### [ABOUT THIS TASK]
Where in the data below does the word "computer" appear? Copy every line that has it.

(Dataset items)
━━━━

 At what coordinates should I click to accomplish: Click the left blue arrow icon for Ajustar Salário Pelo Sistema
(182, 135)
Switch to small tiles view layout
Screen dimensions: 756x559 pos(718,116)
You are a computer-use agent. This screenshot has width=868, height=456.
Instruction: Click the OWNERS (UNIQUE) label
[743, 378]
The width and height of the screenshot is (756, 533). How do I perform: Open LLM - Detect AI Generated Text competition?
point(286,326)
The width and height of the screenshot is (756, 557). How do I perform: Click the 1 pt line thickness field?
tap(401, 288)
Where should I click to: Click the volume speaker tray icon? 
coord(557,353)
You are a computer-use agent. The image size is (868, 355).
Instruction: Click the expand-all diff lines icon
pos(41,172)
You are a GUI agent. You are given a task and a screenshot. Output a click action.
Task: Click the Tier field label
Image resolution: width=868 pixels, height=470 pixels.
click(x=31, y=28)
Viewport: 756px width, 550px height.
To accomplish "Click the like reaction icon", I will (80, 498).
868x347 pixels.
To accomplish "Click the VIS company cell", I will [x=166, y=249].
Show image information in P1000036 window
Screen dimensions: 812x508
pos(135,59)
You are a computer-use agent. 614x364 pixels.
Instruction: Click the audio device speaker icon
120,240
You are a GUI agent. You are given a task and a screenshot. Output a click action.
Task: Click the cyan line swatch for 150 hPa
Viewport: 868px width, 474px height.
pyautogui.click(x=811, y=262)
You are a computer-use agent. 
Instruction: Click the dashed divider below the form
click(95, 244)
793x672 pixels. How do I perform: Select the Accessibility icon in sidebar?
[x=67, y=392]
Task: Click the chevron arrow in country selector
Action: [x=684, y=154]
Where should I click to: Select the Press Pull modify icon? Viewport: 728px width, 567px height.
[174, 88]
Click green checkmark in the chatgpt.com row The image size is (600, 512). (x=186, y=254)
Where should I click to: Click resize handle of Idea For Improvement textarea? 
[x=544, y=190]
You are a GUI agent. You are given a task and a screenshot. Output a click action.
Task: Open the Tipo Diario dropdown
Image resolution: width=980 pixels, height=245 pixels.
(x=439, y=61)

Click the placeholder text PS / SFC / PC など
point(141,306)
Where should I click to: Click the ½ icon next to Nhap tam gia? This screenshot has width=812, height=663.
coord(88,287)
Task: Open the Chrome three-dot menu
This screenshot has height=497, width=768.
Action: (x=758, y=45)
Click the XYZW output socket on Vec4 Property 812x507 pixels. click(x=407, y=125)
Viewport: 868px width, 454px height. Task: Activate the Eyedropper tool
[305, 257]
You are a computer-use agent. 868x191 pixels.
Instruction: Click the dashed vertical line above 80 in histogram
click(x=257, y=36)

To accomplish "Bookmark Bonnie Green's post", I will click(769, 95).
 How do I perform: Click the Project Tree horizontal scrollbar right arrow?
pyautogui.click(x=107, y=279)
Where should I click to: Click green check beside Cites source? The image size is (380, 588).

━━━━

### [RESULT OF THIS TASK]
You are a computer-use agent. This screenshot has width=868, height=456.
You are a computer-use agent. The image size is (868, 355).
You are a computer-use agent. 614x364 pixels.
You are a computer-use agent. 
You are a computer-use agent. 868x191 pixels.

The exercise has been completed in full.